Кардиналы не сумели скрыть своего изумления — ведь папа тем самым открыто признавал Чезаре своим сыном.

— Но, святой отец, это совершенно невозможно.

— Как так? — спросил папа с вежливым удивлением.

Орсини и Паллавичини переглянулись с недоумением.

Потом заговорил Орсини:

— Святой отец, если Чезаре Борджиа — ваш сын, как же он тогда может быть законнорожденным?

Александр с улыбкой смотрел то на одного, то на другого, словно оба были маленькими детьми.

— Чезаре Борджиа — сын Ваноцци Катани, римлянки. Во время рождения ребенка она была замужней женщиной. Это доказывает, что Чезаре законнорожденный. Ведь если ребенок рожден в браке, он — законнорожденный, разве не так?

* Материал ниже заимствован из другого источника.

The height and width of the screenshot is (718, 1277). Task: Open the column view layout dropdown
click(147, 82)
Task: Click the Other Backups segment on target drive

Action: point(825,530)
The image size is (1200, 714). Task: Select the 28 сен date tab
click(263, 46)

— Ваше святейшество, — пробормотал Паллавичини, — мы не знали, что госпожа была замужем во время рождения ребенка. Все считали, что она вступила в брак после рождения дочери Лукреции, именно тогда она вышла замуж за Джордже Кроче.

— Верно, она стала женой Кроче после рождения Лукреции, но она и до того была замужем. Ее мужем был некий Доменико д'Ариньяно, чиновник.

Кардиналы склонились перед папой:

— В таком случае это означает, что Чезаре Борджиа — законнорожденный, ваше святейшество.

— Воистину так, — сказал Александр, улыбаясь. — Пусть будет издана булла, в которой говорилось бы, кто его родители, и утверждалось бы его законное происхождение.

Лицо папы выражало сожаление; ему печально было отказываться от собственного сына, но этим поступком он помогал осуществиться своим честолюбивым замыслам.

— Поскольку я взял под свою опеку этого молодого человека, я разрешил ему взять фамилию Борджиа, — добавил папа.

— Мы немедленно исполним все ваши пожелания, пресвятой отец, — негромко сказали кардиналы.

А когда они удалились, папа сел писать еще одну буллу, в которой заявлял, что законным отцом Чезаре Борджиа является он. Его угнетала мысль, что эта булла должна оставаться секретной — на время.

Чезаре гневно мерил шагами комнату Лукреции, тщетно старавшуюся успокоить брата.

— Мало ему того, — кричал Чезаре, — что он силой заставил меня принять сан, так теперь он хочет, чтобы обо мне говорили как о сыне какого-то Доминико д'Ариньяно.

Кто хоть когда-либо слышал об этом Доменико д'Ариньяно?

— Скоро услышат, — мягко проговорила Лукреция. — Теперь весь свет узнает о нем. Он может претендовать на славу только потому, что его назвали твоим отцом.

— Оскорбление за оскорблением! — кричал Чезаре. — Унижение за унижением! Сколько я должен терпеть?

— Дорогой мой брат, нашему отцу ничего не нужно, только одно — он хочет возвысить тебя. Он считает, что ты должен стать кардиналом, и это единственный путь, который приведет к успеху.

— Значит, он отказывается от меня!

— Только на какое-то время.

— Никогда не забуду, — выкрикнул Чезаре, ударив себя кулаком в грудь, — что мой отец отказался от меня.

Тем временем Александр созвал консисторий, на котором Чезаре должен быть объявлен законнорожденным.